Wednesday, February 28, 2007

Tilting at windmills

Tyler recently blogged about the new book "The Black Swan" by Nissim Taleb.
Coincidentally, the Economist recently carried a story that governments are now seriously working on preventing what could have been the greates Black Swan of all- an asteroid colliding with the Earth.

The preferred way to deal with rogue asteroids is still a Hollywood-style heroic space mission to knock the object off course, or possibly blow it up—although almost surely as an unmanned effort. However, Edward Lu, of NASA's Johnson Space Centre, has recently proposed an intriguing alternative, which he outlined to the meeting in San Francisco. The idea is to send a satellite to hover alongside a threatening asteroid and, using the gravitational attraction between the two objects, to pull the asteroid gradually off course. Even though the force acting on the asteroid would be extremely small, the cumulative effect over a week or so should be enough to do the trick.

NASA no plans to test any asteroid-deflection scheme, but the ESA does, and they have a sense of humor:

the European Space Agency does have such a project in the pipeline. With an irony the organisers have not, perhaps, properly appreciated, it is known as Don Quijote. The mission will have two craft, Hidalgo and Sancho. As in Cervantes's novel, the servant will observe while his master makes a fool of himself by crashing blithely into the target asteroid. If all such asteroids turn out to be harmless windmills, it will have been a wasted effort. But if one does, indeed, turn out to be a threatening giant, future generations may be very glad of the Don's headlong charge

Edge .org has an interesting article by Nissim Taleb- first published in the New York Times. As he puts it

A black swan is an outlier, an event that lies beyond the realm of normal expectations. Most people expect all swans to be white because that's what their experience tells them; a black swan is by definition a surprise. Nevertheless, people tend to concoct explanations for them after the fact, which makes them appear more predictable, and less random, than they are. Our minds are designed to retain, for efficient storage, past information that fits into a compressed narrative. This distortion, called the hindsight bias, prevents us from adequately learning from the past.

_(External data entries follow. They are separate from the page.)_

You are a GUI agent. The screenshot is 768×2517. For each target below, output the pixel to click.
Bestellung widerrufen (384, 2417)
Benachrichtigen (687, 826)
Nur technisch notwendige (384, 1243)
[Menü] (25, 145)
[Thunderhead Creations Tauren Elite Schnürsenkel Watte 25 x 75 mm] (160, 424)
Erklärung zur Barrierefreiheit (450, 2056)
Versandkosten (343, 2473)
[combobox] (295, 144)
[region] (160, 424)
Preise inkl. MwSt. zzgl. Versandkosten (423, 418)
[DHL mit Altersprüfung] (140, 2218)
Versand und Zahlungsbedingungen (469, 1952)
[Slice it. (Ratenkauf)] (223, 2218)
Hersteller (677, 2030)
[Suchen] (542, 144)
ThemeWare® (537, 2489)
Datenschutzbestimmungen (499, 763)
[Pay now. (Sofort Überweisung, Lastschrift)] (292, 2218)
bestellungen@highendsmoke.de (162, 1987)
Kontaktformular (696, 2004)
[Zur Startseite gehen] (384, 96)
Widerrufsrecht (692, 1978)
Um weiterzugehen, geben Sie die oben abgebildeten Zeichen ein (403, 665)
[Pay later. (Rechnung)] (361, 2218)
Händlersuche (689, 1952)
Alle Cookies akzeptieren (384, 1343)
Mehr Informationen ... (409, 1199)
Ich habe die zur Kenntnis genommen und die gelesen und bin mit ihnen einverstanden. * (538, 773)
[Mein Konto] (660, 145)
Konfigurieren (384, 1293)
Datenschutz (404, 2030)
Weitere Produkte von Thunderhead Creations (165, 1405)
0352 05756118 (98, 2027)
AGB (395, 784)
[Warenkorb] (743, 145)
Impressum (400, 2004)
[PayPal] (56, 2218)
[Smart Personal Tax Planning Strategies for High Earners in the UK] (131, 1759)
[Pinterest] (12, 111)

Black swans can have extreme effects: just a few explain almost everything, from the success of some ideas and religions to events in our personal lives. Moreover, their influence seems to have grown in the 20th century, while ordinary events — the ones we study and discuss and learn about in history or from the news — are becoming increasingly inconsequential.

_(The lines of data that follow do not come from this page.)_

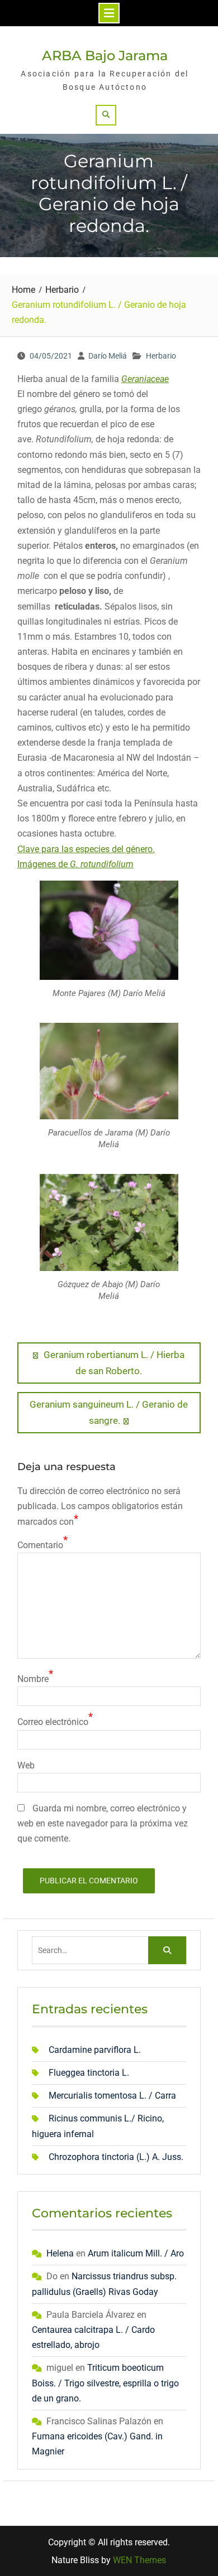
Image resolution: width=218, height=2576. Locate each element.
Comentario (40, 1545)
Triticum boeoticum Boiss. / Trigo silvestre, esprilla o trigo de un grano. (105, 2382)
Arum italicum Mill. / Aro (136, 2253)
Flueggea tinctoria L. (89, 2072)
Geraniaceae (145, 379)
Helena (60, 2253)
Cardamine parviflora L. (95, 2050)
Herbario (161, 355)
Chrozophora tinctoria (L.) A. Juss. (116, 2157)
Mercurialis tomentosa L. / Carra (112, 2095)
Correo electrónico (52, 1722)
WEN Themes (139, 2560)
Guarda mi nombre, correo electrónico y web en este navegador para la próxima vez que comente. (102, 1823)
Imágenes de (75, 864)
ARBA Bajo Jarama (105, 55)
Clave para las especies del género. (86, 849)
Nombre (33, 1679)
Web (26, 1765)
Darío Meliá (107, 355)
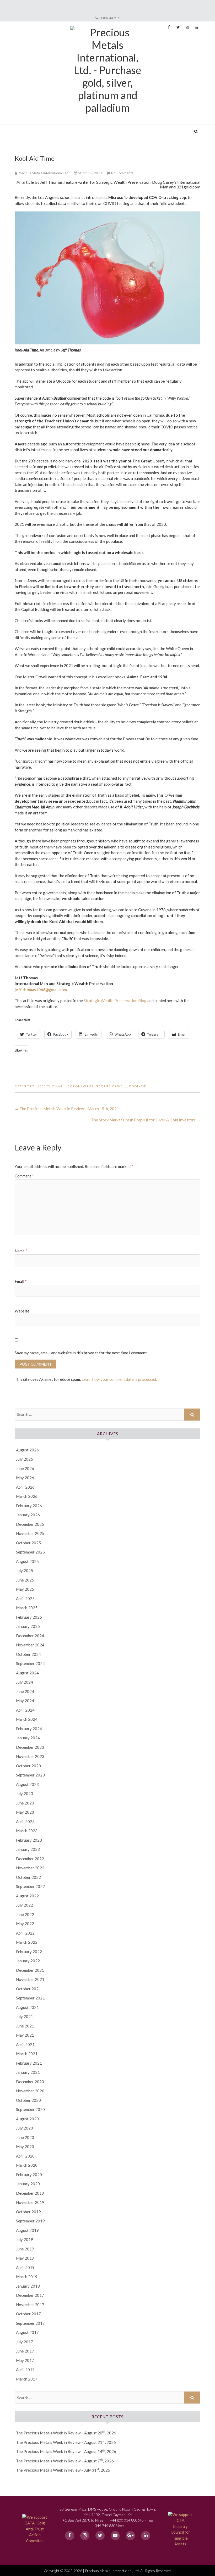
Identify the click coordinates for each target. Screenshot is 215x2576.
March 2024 (26, 1719)
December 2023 (30, 1747)
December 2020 (30, 2081)
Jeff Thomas (50, 1086)
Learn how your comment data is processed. (119, 1379)
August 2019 (27, 2230)
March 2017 (26, 2379)
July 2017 (24, 2341)
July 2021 (24, 2016)
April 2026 (25, 1487)
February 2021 (29, 2063)
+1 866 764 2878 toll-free (83, 2520)
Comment (24, 1176)
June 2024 (25, 1691)
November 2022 (30, 1867)
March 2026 (26, 1496)
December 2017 (30, 2295)
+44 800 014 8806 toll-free (131, 2520)
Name (21, 1250)
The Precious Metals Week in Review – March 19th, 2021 (67, 1108)
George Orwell (111, 1086)
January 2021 (28, 2072)
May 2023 (25, 1812)
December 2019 (30, 2193)
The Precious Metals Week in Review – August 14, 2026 (66, 2451)
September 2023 (30, 1775)
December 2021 (30, 1970)
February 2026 (29, 1505)
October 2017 (28, 2313)
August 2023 (27, 1784)
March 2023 (26, 1830)
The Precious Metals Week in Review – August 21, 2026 (66, 2442)
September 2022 (30, 1886)
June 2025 (25, 1580)
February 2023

Consider: How would an understanding of the world on June 27, 1914, have helped anyone guess what was to happen next? The rise of Hitler, the demise of the Soviet bloc, the spread of Islamic fundamentalism, the Internet bubble: not only were these events unpredictable, but anyone who correctly forecast any of them would have been deemed a lunatic (indeed, some were). This accusation of lunacy would have also applied to a correct prediction of the events of 9/11 — a black swan of the vicious variety.

He points out that

There is a silly book called A Millionaire Next Door, and one of the authors wrote an even sillier book called The Millionaire's Mind. They interviewed a bunch of millionaires to figure out how these people got rich. Visibly they came up with bunch of traits. You need a little bit of intelligence, a lot of hard work, and a lot of risk-taking. And they derived that, hey, taking risk is good for you if you want to become a millionaire. What these people forgot to do is to go take a look at the less visible cemetery — in other words, bankrupt people, failures, people who went out of business — and look at their traits. They would have discovered that some of the same traits are shared by these people, like hard work and risk taking. This tells me that the unique trait that the millionaires had in common was mostly luck.

Note that he is himself a multi-millionaire trader.
More than a year ago, Tyler Cowen blogged about Philip Tetlock's book "Expert Political Judgement", quoting the book matter how unequivocal the evidence that experts cannot outpredict chimps or extrapolation algorithms, we should expect business to unfold as usual: pundits will continue to warn us on talk shows and op-ed pages of what will happen unless we dutifully follow their policy prescriptions. We -- the consumers of expert pronouncements -- are in thrall to experts for the same reasons that our ancestors submitted to shamans and oracles: our uncontrollable need to believe in a controllable world and our flawed understanding of the laws of chance. We lack the willpower and good sense to resist the snake oil products on offer. Who wants to believe that, on the big questions, we could do as well tossing a coin as by consulting accredited experts?

What Tyler wrote then applies here as well

Assume that the experts are usually wrong in their novel predictions. The consensus views of a science still might be worth listening to. Economists cannot forecast business cycles very well, but you should listen when they tell you that a deflationary shock is bad news. Each new forecast or new theory is an example of individual hubris and in expected value terms it is stupid. But the body of experts as a whole, over time, absorbs what is correct. A large number of predictions creates a Hayekian discovery process with increasing returns to scale. Social knowledge still comes out ahead, and in part because of the self-deceiving vanities put forward every day. You can find that point in Jonathan Swift's Gulliver's Travels.